Wensen schoolbesturen
In maart 2001 gaven de schoolbesturen een presentatie in de
raadscommissie VDO over de nieuwe eisen die de huidige tijd aan
onderwijshuisvesting stelt. In de begrotingsbesprekingen door de raad
in november 2001 zijn vijf moties over dit onderwerp ingediend. De
raad stelde toen incidenteel
¤ 450.000,- (f 991.669,50) beschikbaar en het college zou
met een verkennende nota komen.
Als voorzet voor deze verkenning hebben de besturen van het primair
onderwijs een eigen notitie geschreven.

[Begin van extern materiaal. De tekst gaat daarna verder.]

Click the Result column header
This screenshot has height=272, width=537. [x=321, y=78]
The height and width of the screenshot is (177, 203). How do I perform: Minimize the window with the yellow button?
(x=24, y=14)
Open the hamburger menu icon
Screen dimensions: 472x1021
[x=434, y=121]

Extra ruimte staat op het
prioriteitenlijstje van de schoolbesturen op nummer 1. Het huidige
onderwijs vraagt om extra ruimte voor onder meer ICT, remedial
teaching, kleine groepjes leerlingen die zelfstandig aan een werkstuk
werken en onderwijs in allochtone levende talen. Ook hebben de
leerkrachten ruimte nodig voor gesprekken met collega's, ouders en
leerlingen en om hun lessen voor te bereiden.
Prioriteiten gemeente
In Amersfoort legt de uitbreiding op basis van prognoses van te
verwachten leerlingen en het onderhoud van bestaande schoolgebouwen
zo'n groot beslag op de beschikbare middelen, dat deze wenselijke
uitbreiding nog niet kon worden gerealiseerd. Wel heeft de gemeente
regelmatig extra middelen ingezet voor het realiseren van goede
onderwijshuisvesting en waar nodig of mogelijk extra impulsen gegeven.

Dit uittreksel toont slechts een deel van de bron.